■ Some records:
* * *
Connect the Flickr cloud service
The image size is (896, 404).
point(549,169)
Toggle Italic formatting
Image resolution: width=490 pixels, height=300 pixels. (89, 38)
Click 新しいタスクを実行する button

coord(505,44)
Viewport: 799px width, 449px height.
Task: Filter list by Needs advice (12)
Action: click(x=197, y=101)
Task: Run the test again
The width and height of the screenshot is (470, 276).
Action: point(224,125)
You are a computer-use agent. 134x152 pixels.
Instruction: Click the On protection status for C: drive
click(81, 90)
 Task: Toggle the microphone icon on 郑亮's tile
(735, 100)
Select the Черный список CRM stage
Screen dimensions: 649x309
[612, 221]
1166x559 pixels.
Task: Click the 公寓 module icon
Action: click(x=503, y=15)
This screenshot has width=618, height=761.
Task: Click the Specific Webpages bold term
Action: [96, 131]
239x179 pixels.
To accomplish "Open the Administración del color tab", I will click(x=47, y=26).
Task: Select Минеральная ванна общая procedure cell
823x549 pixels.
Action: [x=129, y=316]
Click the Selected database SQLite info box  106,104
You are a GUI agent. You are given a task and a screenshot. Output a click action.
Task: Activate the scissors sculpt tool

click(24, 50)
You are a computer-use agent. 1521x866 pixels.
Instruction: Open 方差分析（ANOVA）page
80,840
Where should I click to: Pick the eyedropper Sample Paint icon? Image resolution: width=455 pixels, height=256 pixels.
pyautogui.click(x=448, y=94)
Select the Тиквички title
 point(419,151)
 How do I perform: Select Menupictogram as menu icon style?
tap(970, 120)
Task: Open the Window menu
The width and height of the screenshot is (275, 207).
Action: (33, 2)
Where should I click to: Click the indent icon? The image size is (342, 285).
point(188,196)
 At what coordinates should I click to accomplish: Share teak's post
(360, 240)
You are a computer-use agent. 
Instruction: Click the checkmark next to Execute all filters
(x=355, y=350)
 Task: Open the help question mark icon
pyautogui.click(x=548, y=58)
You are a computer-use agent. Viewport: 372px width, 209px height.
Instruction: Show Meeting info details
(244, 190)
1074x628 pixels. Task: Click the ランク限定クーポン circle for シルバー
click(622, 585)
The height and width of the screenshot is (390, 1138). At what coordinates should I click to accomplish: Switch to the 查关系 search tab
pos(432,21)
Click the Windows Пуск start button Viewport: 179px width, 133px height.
* * *
■ Exercise requirements: Copy out the records from the line containing "Where should I click to: Click" through the end of the records, both ends included, with the requests unchanged. In the answers, add 84 to every coordinate.

■ Complete answer:
Where should I click to: Click the indent icon? The image size is (342, 285).
point(272,280)
 At what coordinates should I click to accomplish: Share teak's post
(444, 324)
You are a computer-use agent. 
Instruction: Click the checkmark next to Execute all filters
(x=439, y=434)
 Task: Open the help question mark icon
pyautogui.click(x=632, y=142)
You are a computer-use agent. Viewport: 372px width, 209px height.
Instruction: Show Meeting info details
(328, 274)
1074x628 pixels. Task: Click the ランク限定クーポン circle for シルバー
click(706, 669)
The height and width of the screenshot is (390, 1138). At what coordinates should I click to accomplish: Switch to the 查关系 search tab
pos(516,105)
Click the Windows Пуск start button Viewport: 179px width, 133px height.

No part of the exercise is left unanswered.